President of the Senate of Romania
- In office 18 July 1927 – 10 November 1928
- Monarchs: Ferdinand I Michael I
- Preceded by: Constantin Coandă
- Succeeded by: Traian Bratu

Personal details
- Born: 3 February 1861 Târgoviște, United Principalities of Wallachia and Moldavia
- Died: 20 May 1945 (aged 84) Târgoviște, Kingdom of Romania

= Constantin I. Nicolaescu =

Romanian politician

Constantin I. Nicolaescu (3 February 1861 - 20 May 1945) was a Romanian politician.

==Biography==
Born in Târgoviște, he attended Saint Sava National College in Bucharest, followed by the University of Bucharest. There, he obtained a law degree, subsequently working as a magistrate and lawyer.
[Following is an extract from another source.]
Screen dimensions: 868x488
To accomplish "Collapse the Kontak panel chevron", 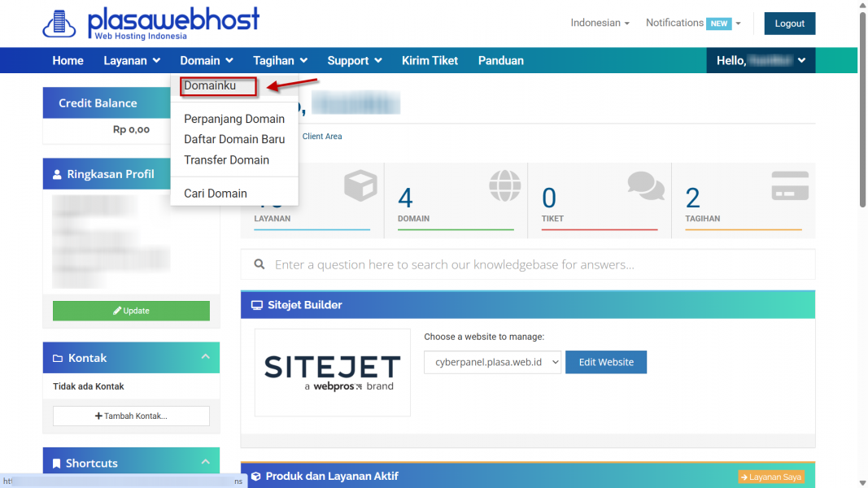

A member of the National Liberal Party, he was first elected deputy in 1892. Nicolaescu was prefect of Dâmbovița County from 1897 to 1899, and again in 1901. He was secretary general in the Interior Ministry from 1902 to 1904, and again from 1907 to 1908. After leaving the ministry, he became head of Casa rurală bank. In 1914, he was elected senator. In 1920, he was vice president of the agrarian committee, shortly before land reform was carried out. Nicolaescu twice served as Senate President: February to March 1926 and July 1927 to November 1928.